Viu que decorar era bom e passou a terceira noite ansioso pelo dia seguinte:

— Vou encher o mundo de brilho! — salpicou o céu noturno de estrelas marcando a passagem dos dias e dos anos para que, em breve, todos também pudessem ficar ansiosos com o futuro. Fez sol e lua e viu que talvez decoração fosse mesmo seu forte. Distraído com a beleza da primeira lua cheia, não conseguiu pregar o olho na quarta noite.

No quinto dia, Deus criou os animais aquáticos e as aves e não percebeu seus indícios de exaustão mesmo quando criou o ornitorrinco. Mandou todo mundo multiplicar que ele voltaria no dia seguinte para uns retoques na fauna.

— Desde que o mundo é mundo, eu só trabalho! — na quinta noite, já estava louco para terminar sua obra e lamentou por não ter criado a legislação trabalhista no primeiro dia.

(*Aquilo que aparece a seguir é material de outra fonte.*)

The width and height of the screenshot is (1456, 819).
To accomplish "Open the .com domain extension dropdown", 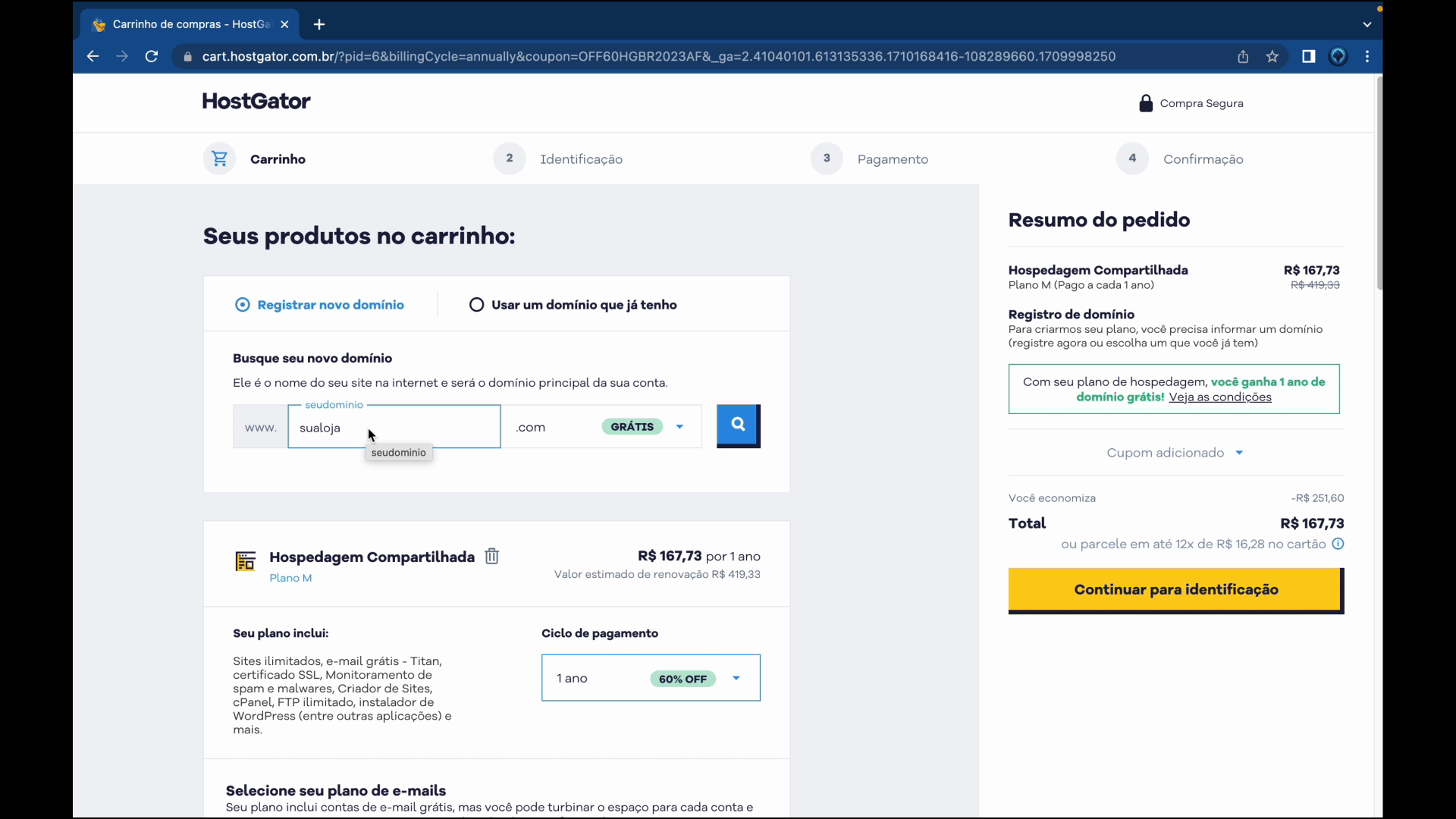I will pos(679,427).
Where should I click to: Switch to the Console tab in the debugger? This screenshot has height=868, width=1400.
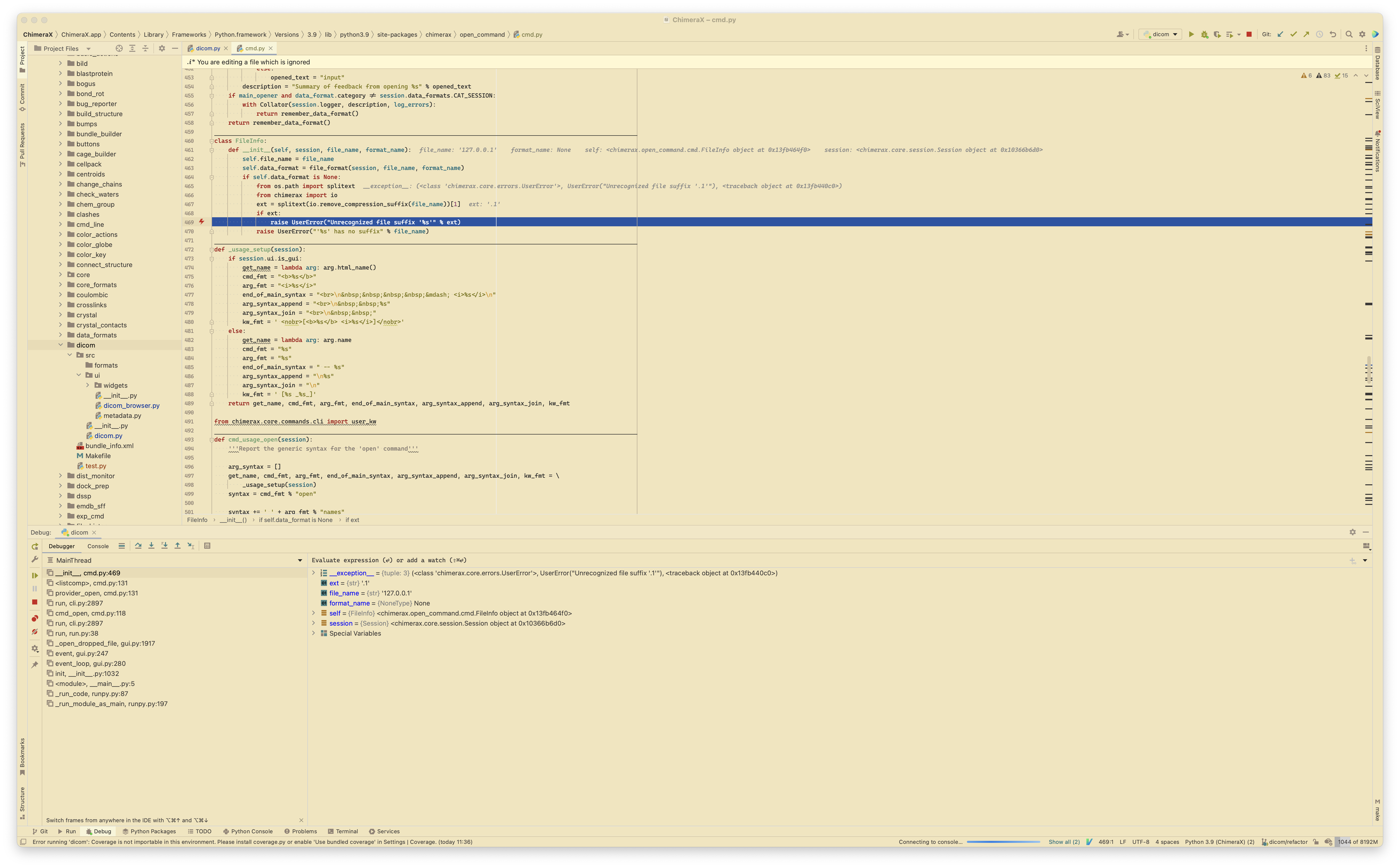pos(98,546)
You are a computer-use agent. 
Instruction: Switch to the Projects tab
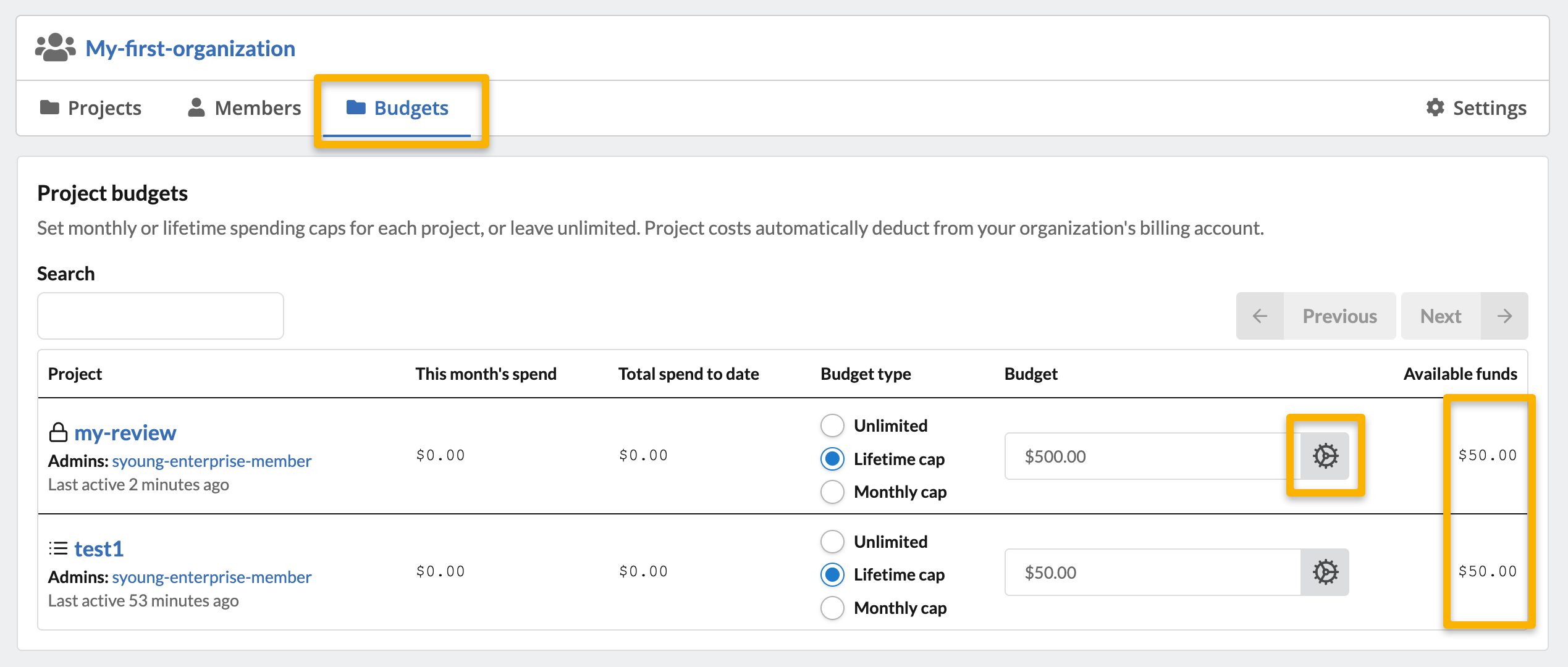(91, 108)
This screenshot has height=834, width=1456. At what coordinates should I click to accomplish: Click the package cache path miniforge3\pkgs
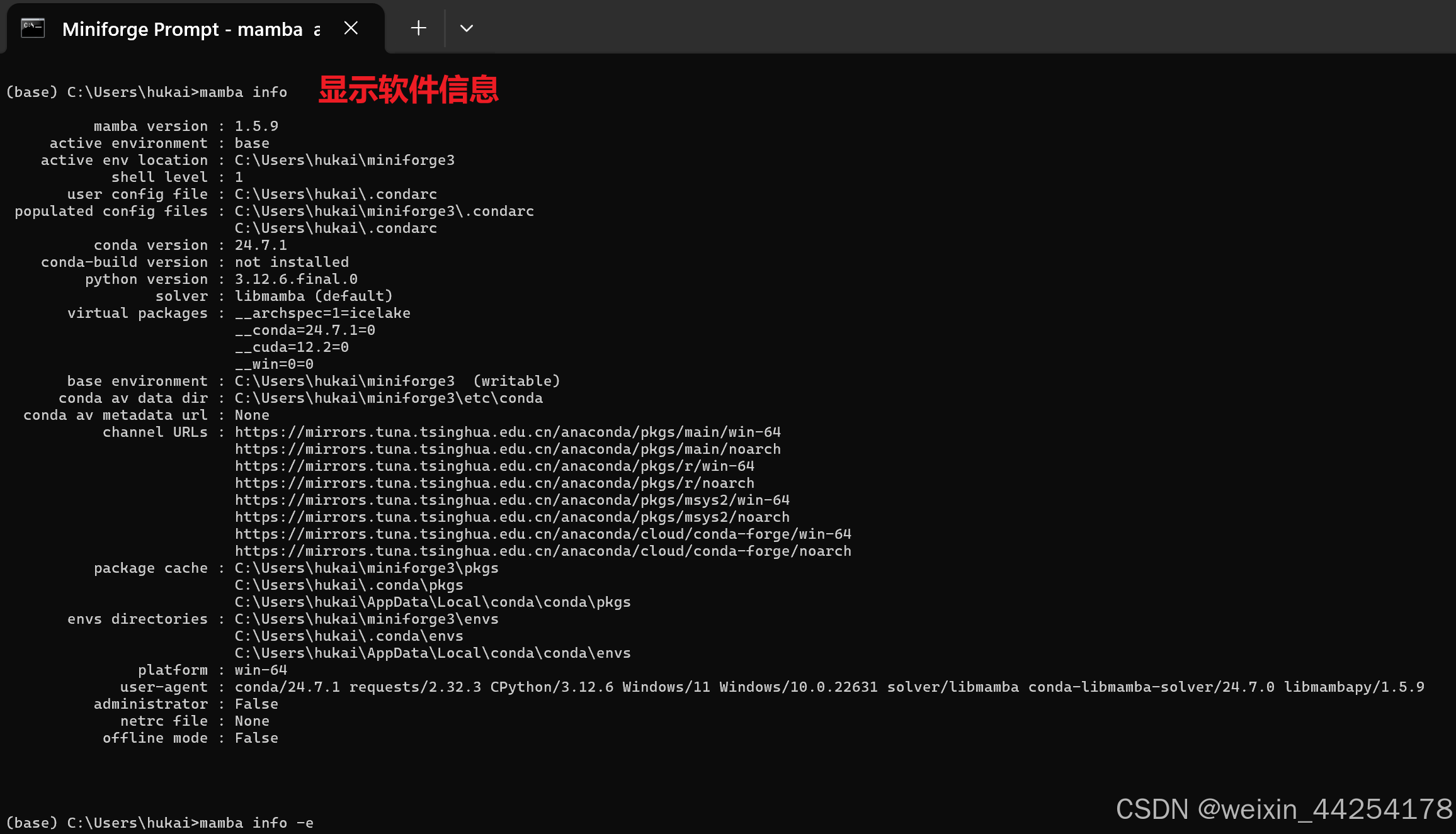(x=367, y=568)
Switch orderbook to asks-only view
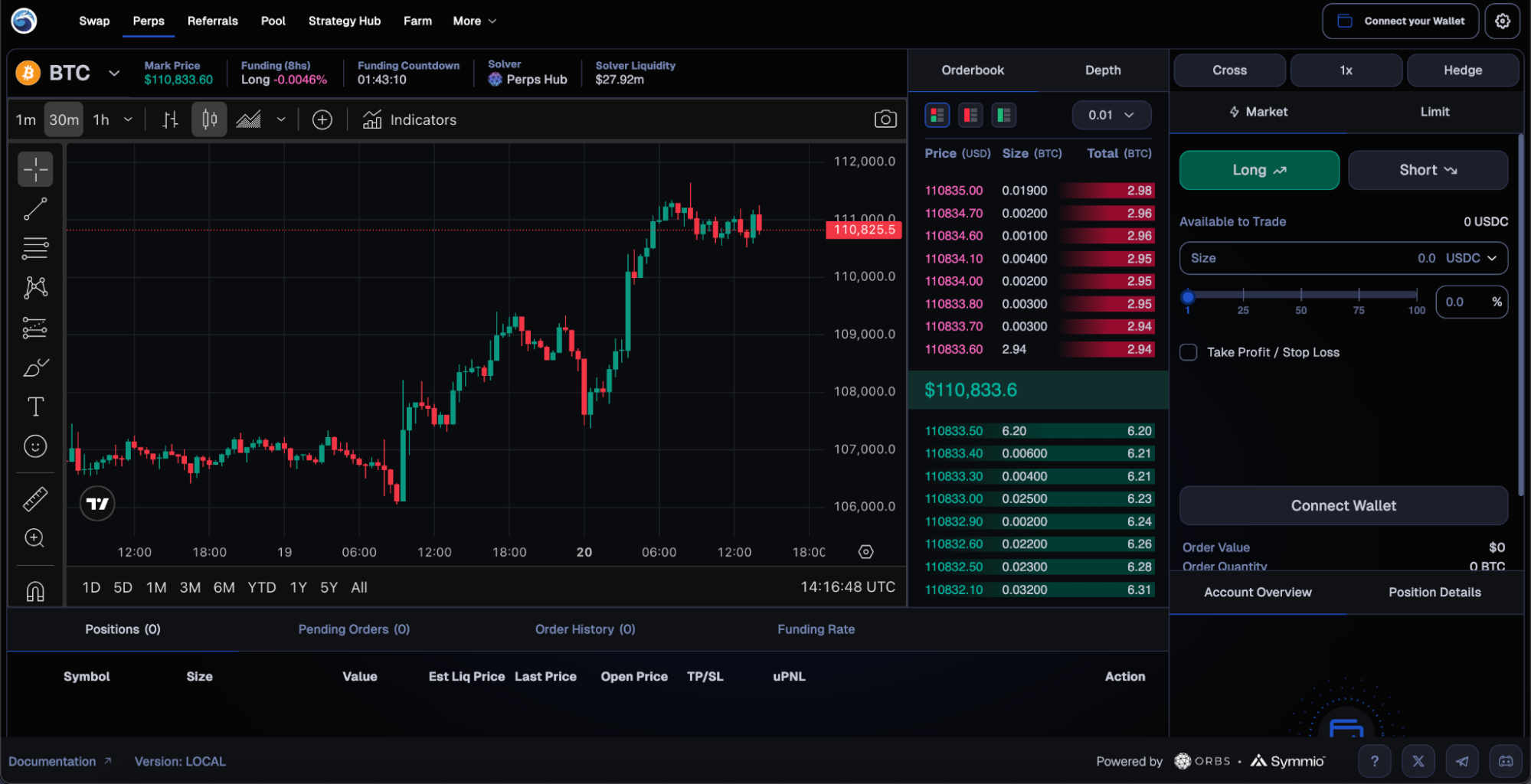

No sexto dia de privação de sono, Deus criou o gado, os répteis — inclusive a serpente — e feras da terra de toda sorte, uma delas a sua imagem e semelhança. Incumbiu a mulher de encher a terra e o homem de gerenciar toda a criação, que ele não aguentava mais ser o criativo, o administrador e o gerente, tudo ao mesmo tempo. E Deus viu que delegar tarefas era bom, mas na sexta noite, ainda estava preocupado se o homem faria seu trabalho direito.

Só no raiar do sétimo dia que o Todo-poderoso olhou para o mundo em harmonia pela primeira — e única — vez e constatou que sua obra estava completa, já podia descansar.

Desocupado, bocejou antes de dormir feito um anjo. Uma soneca divina que dura até hoje.